Suyun açıkları ve parlak güneş. Narragansett Körfezi’nde, bir 17. yüzyıl patalyasının replikasında, arkadaşlarım ve ben, Providence’tan Newport’a doğru “neşeli sandalcılar misali kürek çekiyoruz” (“şen kayıkçılar gibi durmadan kürek çekiyoruz”) ve güneşe batana dek yönünü değiştirmeyen sabit kuzey rüzgârıyla süzülerek gelgit akıntısı üzerinde konteyner gemilerinin, yatların ve futaların yanından geçiyoruz. Kıyıdan açıkta siste yolunu kaybetmiş iki balıkçının hikâyesini anlatıyor serdümenimiz; onların, elleri kürekler üzerinde donmuş bir halde nasıl kürek çektiklerini ve sonunda birinin soğuktan nasıl öldüğünü; arkadaşının onun bedenini balast olarak pupaya yerleştirip Newfoundland’a doğru nasıl devam ettiğini ve uçları kangren olmuş parmaklarının orada nasıl ampüte edildiğini; sağ kurtulan balıkçının yaşamının sonraki yıllarında deforme ellerine göre oyulmuş özel küreklerle Atlas Okyanusu’nu nasıl aştığını…

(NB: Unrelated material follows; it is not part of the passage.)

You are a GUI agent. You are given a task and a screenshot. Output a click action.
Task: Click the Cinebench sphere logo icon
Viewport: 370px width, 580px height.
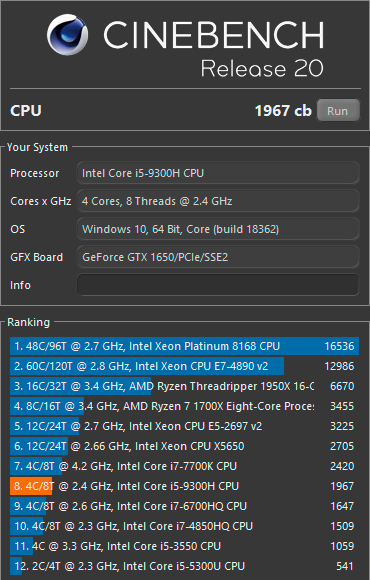point(67,35)
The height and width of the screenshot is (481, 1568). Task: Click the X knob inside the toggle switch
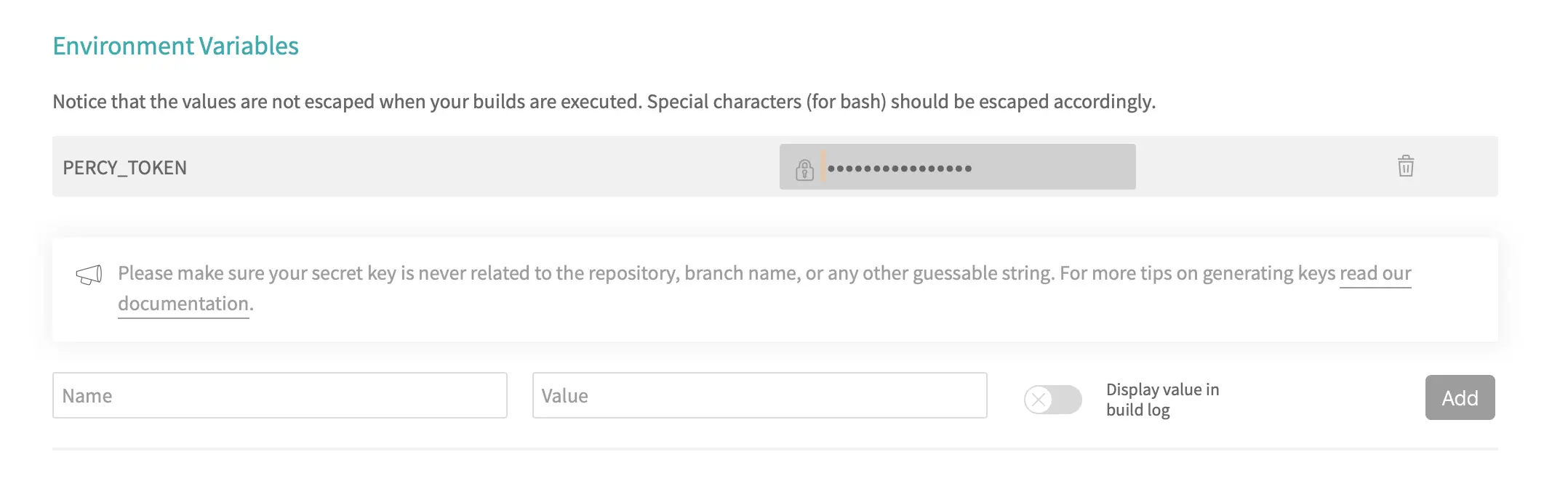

“Nasıl devam edebildi acaba?” diye soruyorum bir anlık sessizlikte. Biraz dinlenmek için küreklerimi sandala çekiyorum ve ilerisinde limanın olduğu köprüye olan mesafemizi zihnimde tartıyorum. İki saat? Belki üç?
Patalyamız bir ıstakoz avlama sepetinin yanından süzülüyor, ardından bir karabatağın tünediği bir şamandıranın, sonra da yön değiştiren gelgitin oluşturduğu köpüklü bir girdabın. Serdümen gülümsüyor.
“Davranın küreklere” diyor. “Asılın.”
--Christopher Merrill
Soru
Tek bir gün içerisinde doğrudan doğruya sizin parçanız haline gelen bütün maddeleri zihninizde canlandırmaya çalışın. Sonra, giderek artan zaman aralıkları üzerinden, dünyadaki maddelerle ne şekilde bağlantılı olduğunuza dair sezginizi genişletmeye çalışın. Dinozorlara kadar ulaşabiliyor musunuz? Peki ya “ilk büyük Hiç’e” (“koskoca ilk Hiçliğe”)?